- [PROBLEM DESCRIPTION]: Search the records for the word "will" and copy every line in which it occurs.
═══ EXTRACTED DATA ═══
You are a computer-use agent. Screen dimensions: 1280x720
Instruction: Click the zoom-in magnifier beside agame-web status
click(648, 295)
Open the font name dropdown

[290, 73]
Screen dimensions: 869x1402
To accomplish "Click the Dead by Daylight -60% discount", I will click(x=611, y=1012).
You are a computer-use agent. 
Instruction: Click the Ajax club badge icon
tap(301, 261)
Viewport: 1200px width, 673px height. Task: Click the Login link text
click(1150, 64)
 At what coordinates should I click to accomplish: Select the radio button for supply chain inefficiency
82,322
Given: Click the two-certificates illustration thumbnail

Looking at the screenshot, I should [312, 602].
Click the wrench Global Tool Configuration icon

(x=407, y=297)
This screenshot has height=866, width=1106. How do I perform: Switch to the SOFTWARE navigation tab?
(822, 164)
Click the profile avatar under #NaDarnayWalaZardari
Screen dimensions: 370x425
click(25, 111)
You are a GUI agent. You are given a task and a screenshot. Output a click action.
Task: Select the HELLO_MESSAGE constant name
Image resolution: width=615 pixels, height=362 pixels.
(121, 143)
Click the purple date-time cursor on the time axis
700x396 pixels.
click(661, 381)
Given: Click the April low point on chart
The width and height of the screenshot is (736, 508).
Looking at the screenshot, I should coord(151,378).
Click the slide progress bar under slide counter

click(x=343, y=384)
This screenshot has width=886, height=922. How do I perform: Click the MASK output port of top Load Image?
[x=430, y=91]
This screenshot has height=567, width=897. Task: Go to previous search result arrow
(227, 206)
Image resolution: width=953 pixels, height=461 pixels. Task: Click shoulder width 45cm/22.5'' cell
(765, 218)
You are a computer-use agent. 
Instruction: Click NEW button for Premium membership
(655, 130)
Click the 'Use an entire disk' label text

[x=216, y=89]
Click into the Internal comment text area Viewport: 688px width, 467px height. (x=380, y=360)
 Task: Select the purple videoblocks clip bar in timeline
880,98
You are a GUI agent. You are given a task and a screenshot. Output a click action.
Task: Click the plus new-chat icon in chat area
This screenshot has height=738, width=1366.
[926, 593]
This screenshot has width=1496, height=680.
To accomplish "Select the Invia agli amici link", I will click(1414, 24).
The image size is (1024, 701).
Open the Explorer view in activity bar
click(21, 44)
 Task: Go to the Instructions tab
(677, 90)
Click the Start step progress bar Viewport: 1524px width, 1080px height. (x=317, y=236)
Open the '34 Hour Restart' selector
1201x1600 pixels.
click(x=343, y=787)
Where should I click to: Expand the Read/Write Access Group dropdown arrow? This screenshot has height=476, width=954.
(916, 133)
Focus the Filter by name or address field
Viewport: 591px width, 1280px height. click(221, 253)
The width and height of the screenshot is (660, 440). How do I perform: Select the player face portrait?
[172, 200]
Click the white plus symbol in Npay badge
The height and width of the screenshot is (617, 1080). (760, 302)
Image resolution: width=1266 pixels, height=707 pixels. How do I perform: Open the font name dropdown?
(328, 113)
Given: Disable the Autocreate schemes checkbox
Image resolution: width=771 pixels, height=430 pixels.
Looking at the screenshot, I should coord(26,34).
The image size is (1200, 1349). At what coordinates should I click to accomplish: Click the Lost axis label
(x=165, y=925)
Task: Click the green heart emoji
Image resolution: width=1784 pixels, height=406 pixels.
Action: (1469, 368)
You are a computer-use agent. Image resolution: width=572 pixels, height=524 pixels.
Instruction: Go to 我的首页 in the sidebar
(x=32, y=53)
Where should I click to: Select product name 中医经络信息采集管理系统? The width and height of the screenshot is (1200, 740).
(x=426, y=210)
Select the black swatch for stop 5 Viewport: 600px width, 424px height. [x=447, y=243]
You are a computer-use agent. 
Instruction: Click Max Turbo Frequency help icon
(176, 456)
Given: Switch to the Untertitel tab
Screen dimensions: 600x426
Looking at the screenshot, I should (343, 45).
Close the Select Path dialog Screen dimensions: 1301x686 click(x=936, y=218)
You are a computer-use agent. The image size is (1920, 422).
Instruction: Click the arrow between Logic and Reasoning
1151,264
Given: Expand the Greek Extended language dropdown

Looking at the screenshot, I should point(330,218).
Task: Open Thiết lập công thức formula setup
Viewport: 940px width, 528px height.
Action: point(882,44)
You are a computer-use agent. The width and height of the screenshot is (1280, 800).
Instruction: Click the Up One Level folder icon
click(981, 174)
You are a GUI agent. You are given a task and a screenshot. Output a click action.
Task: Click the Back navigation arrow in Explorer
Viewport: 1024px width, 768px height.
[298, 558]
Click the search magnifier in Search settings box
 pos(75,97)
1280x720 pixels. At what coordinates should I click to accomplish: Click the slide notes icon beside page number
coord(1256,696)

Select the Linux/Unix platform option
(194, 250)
═══
- [YOUR SOLUTION]:
To accomplish "Click the Dead by Daylight -60% discount", I will click(x=611, y=1012).
To accomplish "Select the Invia agli amici link", I will click(1414, 24).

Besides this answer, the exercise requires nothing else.